• Exercise goal: Rewrite the records from their start through the line containing "contact us by email (335, 536)", requests included, and multiply each coordinate in the answers by 1.3, rounding to whole numbers with halves rounded up. Give only those lines and leave the pictures out.
- - - - -
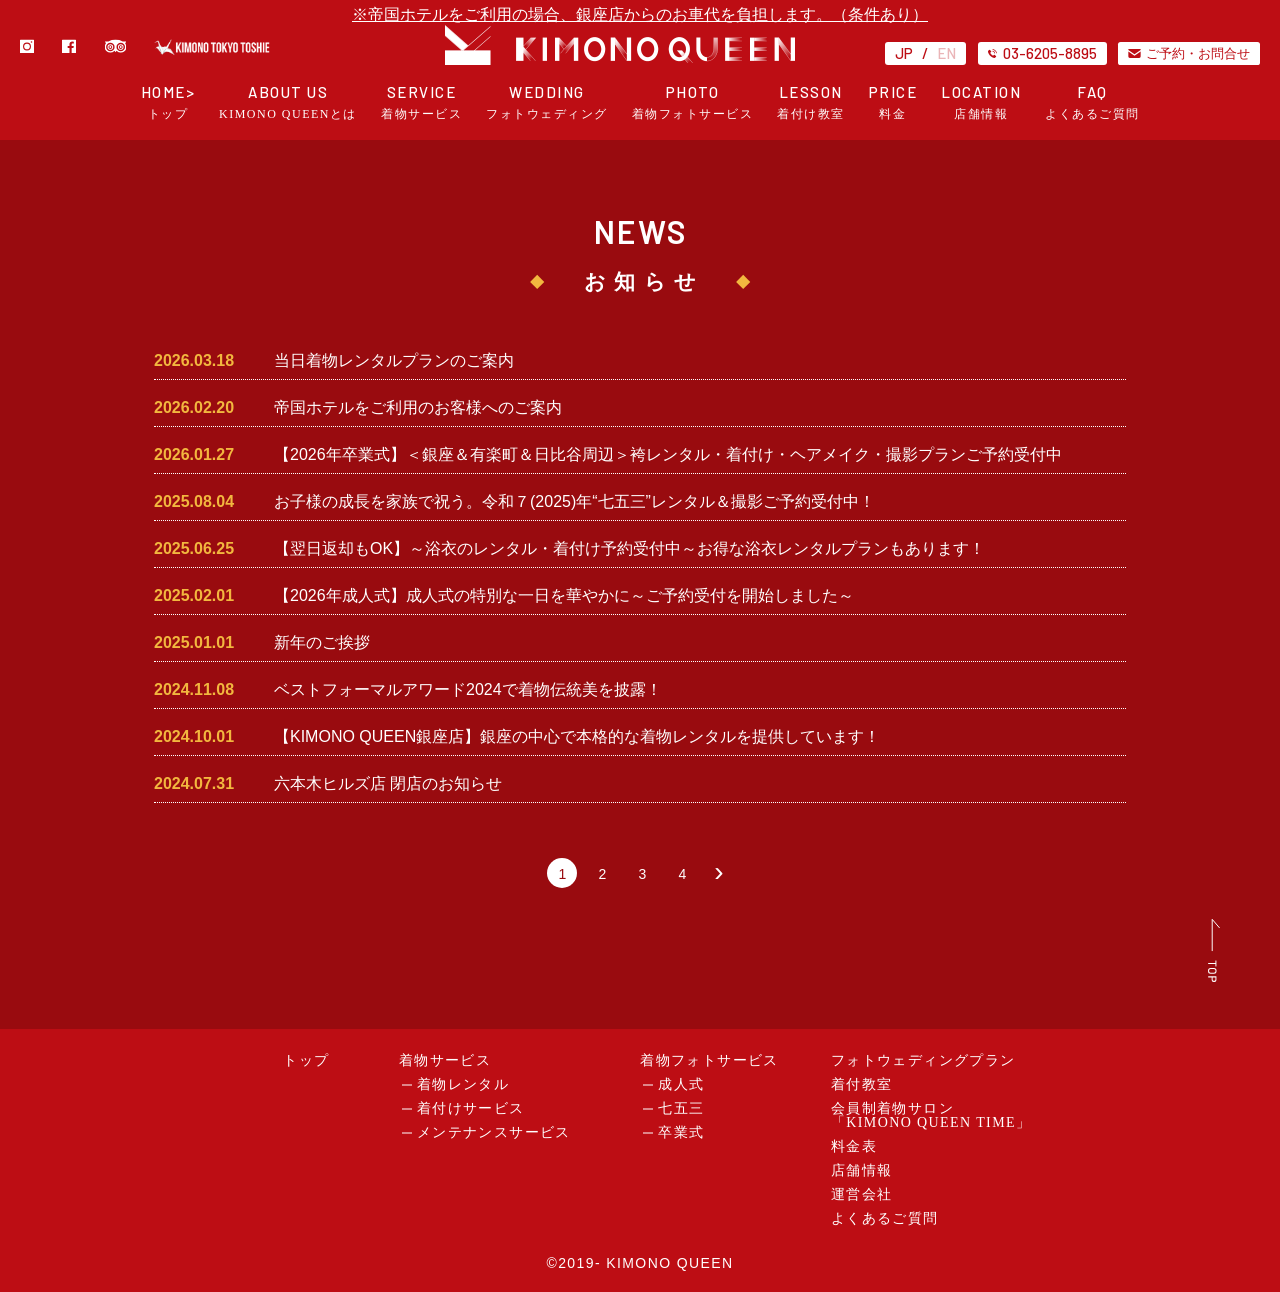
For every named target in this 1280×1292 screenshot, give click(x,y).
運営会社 (862, 1194)
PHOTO (693, 102)
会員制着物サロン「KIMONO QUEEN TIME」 (931, 1115)
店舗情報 (862, 1170)
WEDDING (547, 102)
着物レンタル (463, 1084)
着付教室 (862, 1084)
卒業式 (681, 1132)
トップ (306, 1060)
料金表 (854, 1146)
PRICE (893, 102)
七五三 (681, 1108)
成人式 (681, 1084)
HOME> (168, 102)
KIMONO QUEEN (669, 1263)
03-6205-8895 (1042, 53)
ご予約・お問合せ (1189, 53)
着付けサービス (471, 1108)
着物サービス (445, 1060)
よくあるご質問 (885, 1218)
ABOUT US (288, 102)
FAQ (1092, 102)
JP (904, 53)
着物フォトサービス (709, 1060)
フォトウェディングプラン (923, 1060)
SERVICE (421, 102)
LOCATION (981, 102)
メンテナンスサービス (494, 1132)
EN (946, 53)
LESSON (811, 102)
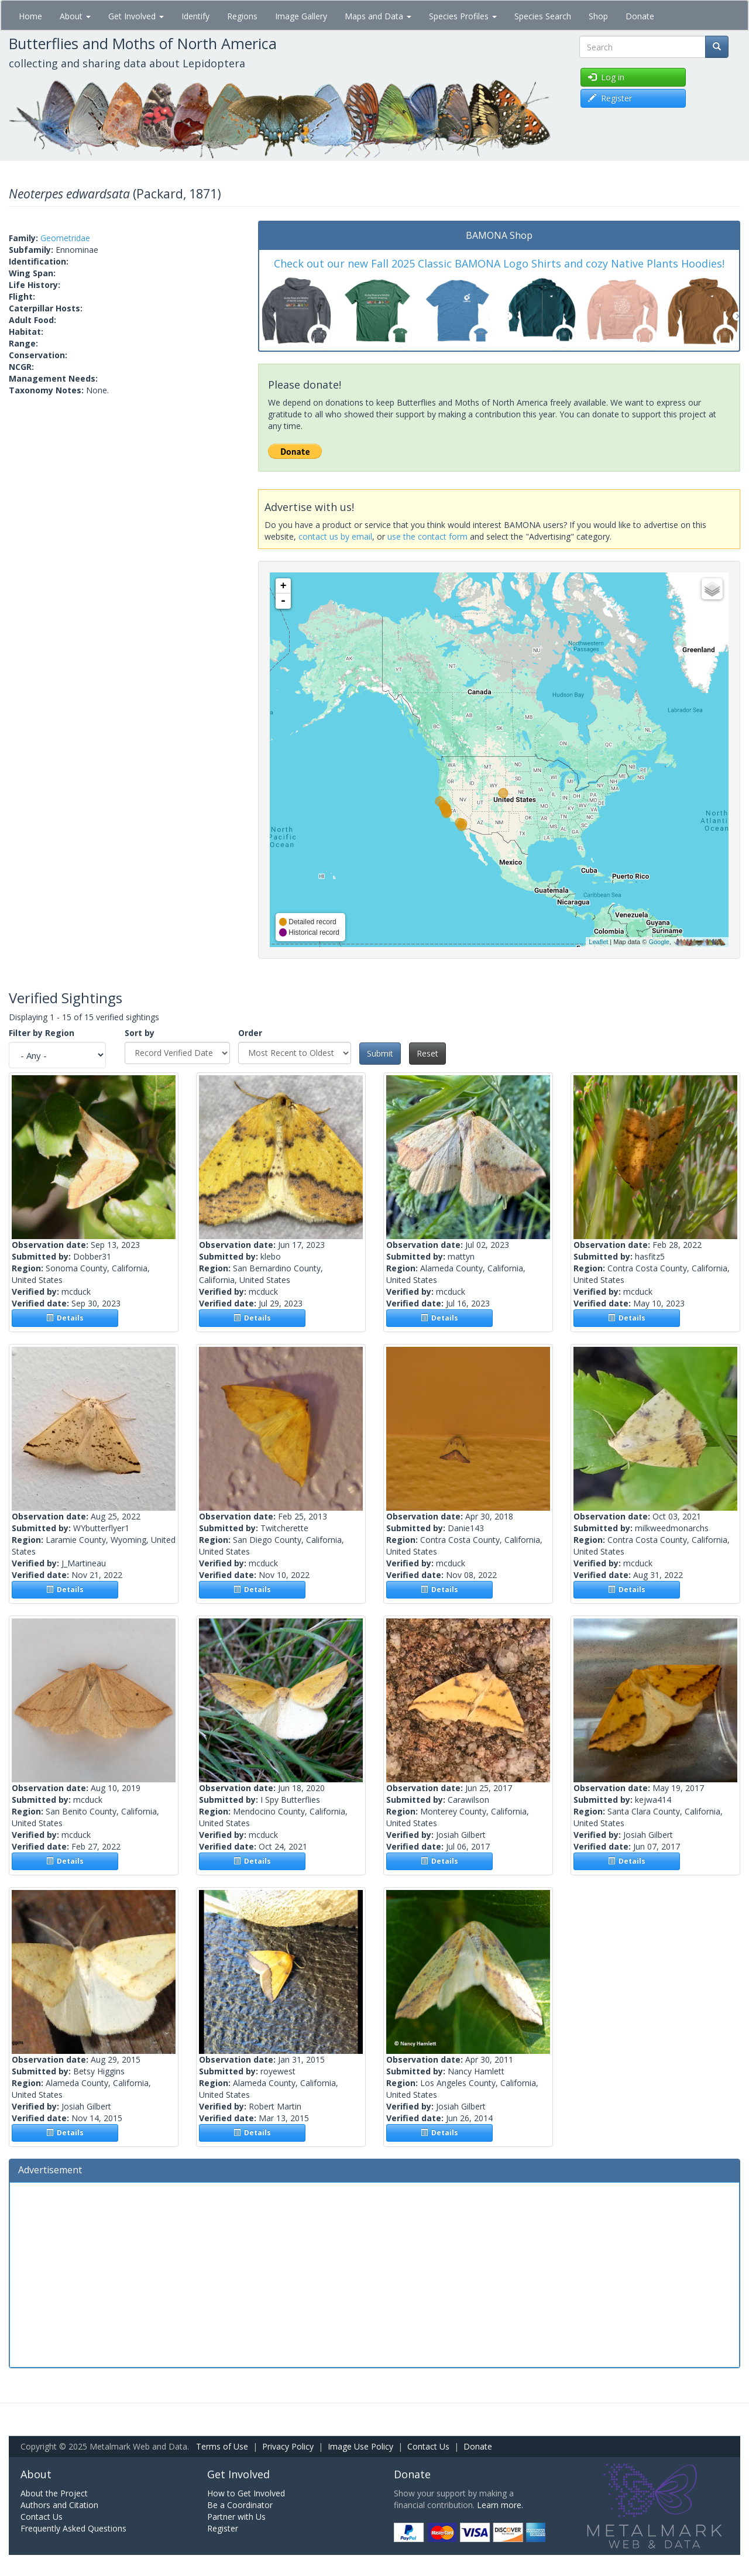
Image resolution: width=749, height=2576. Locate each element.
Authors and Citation (59, 2504)
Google (658, 941)
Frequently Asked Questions (73, 2528)
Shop (598, 16)
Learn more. (500, 2504)
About (75, 16)
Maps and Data (378, 16)
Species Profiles (463, 16)
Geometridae (65, 237)
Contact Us (428, 2446)
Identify (195, 16)
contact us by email (335, 536)
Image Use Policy (360, 2446)
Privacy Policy (288, 2446)
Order (250, 1032)
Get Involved (136, 16)
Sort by (139, 1032)
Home (30, 16)
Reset (427, 1053)
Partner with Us (236, 2516)
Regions (242, 16)
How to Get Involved (246, 2493)
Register (222, 2528)
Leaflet (598, 941)
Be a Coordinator (240, 2504)
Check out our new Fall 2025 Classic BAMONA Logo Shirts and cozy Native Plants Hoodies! (499, 263)
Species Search (542, 16)
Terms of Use (222, 2446)
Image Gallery (301, 16)
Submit (380, 1053)
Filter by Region (41, 1032)
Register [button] (610, 98)
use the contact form (427, 536)
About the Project (54, 2493)
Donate (640, 16)
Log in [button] (606, 77)
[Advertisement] (374, 2273)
- - - - -
• Output for this exercise:
For every named target in this 1280×1292 screenshot, give click(x,y).
運営会社 (1121, 1552)
PHOTO (901, 133)
会員制着物サロン「KIMONO QUEEN TIME」 (1210, 1450)
店舗情報 (1121, 1521)
WEDDING (711, 133)
着物レンタル (602, 1409)
着付教室 (1121, 1409)
卒業式 (885, 1472)
トップ (398, 1378)
料金表 (1110, 1490)
PRICE (1161, 133)
七五三 (885, 1440)
成人式 (885, 1409)
HOME> (218, 133)
KIMONO QUEEN (870, 1642)
03-6205-8895 (1355, 69)
ご予約・お問合せ (1546, 69)
着付けサービス (612, 1440)
着物サービス (579, 1378)
よくあるご質問 (1151, 1583)
ABOUT US (374, 133)
FAQ (1420, 133)
JP (1175, 69)
着物フォトサービス (922, 1378)
フォトウェディングプラン (1200, 1378)
SERVICE (547, 133)
LOCATION (1275, 133)
メンテナンスサービス (642, 1472)
EN (1230, 69)
LESSON (1054, 133)
Image resolution: width=749, height=2576. Locate each element.
Authors and Citation (77, 3255)
Google (855, 1223)
Frequently Asked Questions (95, 3286)
Shop (777, 21)
Learn more. (650, 3255)
About (98, 21)
Maps and Data (491, 21)
Species Profiles (602, 21)
Geometridae (85, 308)
Contact Us (556, 3180)
Identify (254, 21)
contact us by email (436, 697)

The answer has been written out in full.